The conk-a-ree call of the male red-winged blackbird fills the air over marshes and fields all across North America. As he gives this call, announcing himself loudly to rivals and potential mates alike, he spreads his shoulders just so, showing bright red and yellow epaulets against his black wings. Redwings are medium-sized (8 ¾ inches long) blackbirds with an all-black body, an orange-red and yellow patch on the shoulder, and a nearly conical black bill. The red-winged blackbird’s name succinctly describes the male’s handsome plumage; yet, the females of this ubiquitous species have baffled many a bird watcher. Their streaky brown plumage is confusingly sparrow-like. Females are streaky brown overall, but their longer bill helps separate them from the sparrows (which have stouter bills).
The blackbird’s song is a harsh, rising conk-a-ree! Females give an explosive, sputtering call: bee-bee-bee-prrrrrttt! Flight call is chack! Alarm call of male is down-slurred tyeer!
Wet meadows, cattail marshes, upland grasslands, and pastures are all breeding habitat for red-winged blackbirds. In fall and winter, they may join with other blackbird species to form huge flocks. Northern nesting redwings migrate (starting in September and October) to the southern U.S., while southern nesting birds are non-migratory. Fall blackbird flocks move during the day in oblong, loose clouds of birds. These flocks forage by day in agricultural fields and are often persecuted as a nuisance species for the crop damage they inflict. Spring migration begins in mid-February and continues through mid-May.
The red-winged blackbird’s diet is mostly plant matter—weed seeds, grain, sunflower seeds, and tree seeds—along with some insects, all of which are gleaned from the ground. They will also visit feeding stations for sunflower seeds, cracked corn, peanuts, and suet. Surprisingly, they are able to use a variety of feeder types.

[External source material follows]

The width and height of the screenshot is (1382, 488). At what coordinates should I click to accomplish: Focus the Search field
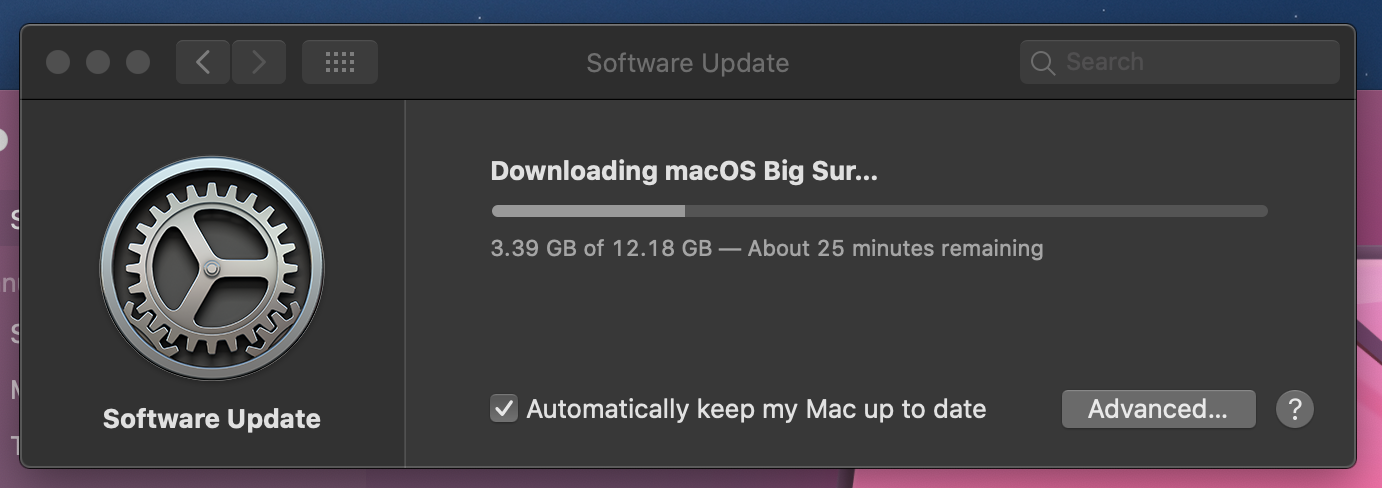point(1190,62)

Nesting starts early for the red-winged blackbird, with males singing from an exposed perch on their territories as early as February in the South, later in the North. Females choose a nest site on a male’s territory and build cup-shaped grass nests that are suspended from vertical supporting vegetation. Mud forms the foundation of the nest and soft grasses are the inner lining. Clutch size is three to four eggs, and the female alone incubates them for 10 to 13 days. Both parents care for the nestlings for about two weeks, until they are ready to leave the nest.
In parts of North America, the blackbird’s CONK-A-REE! is one of the first sounds of spring’s return. Males will begin singing on territory before the last snow has melted.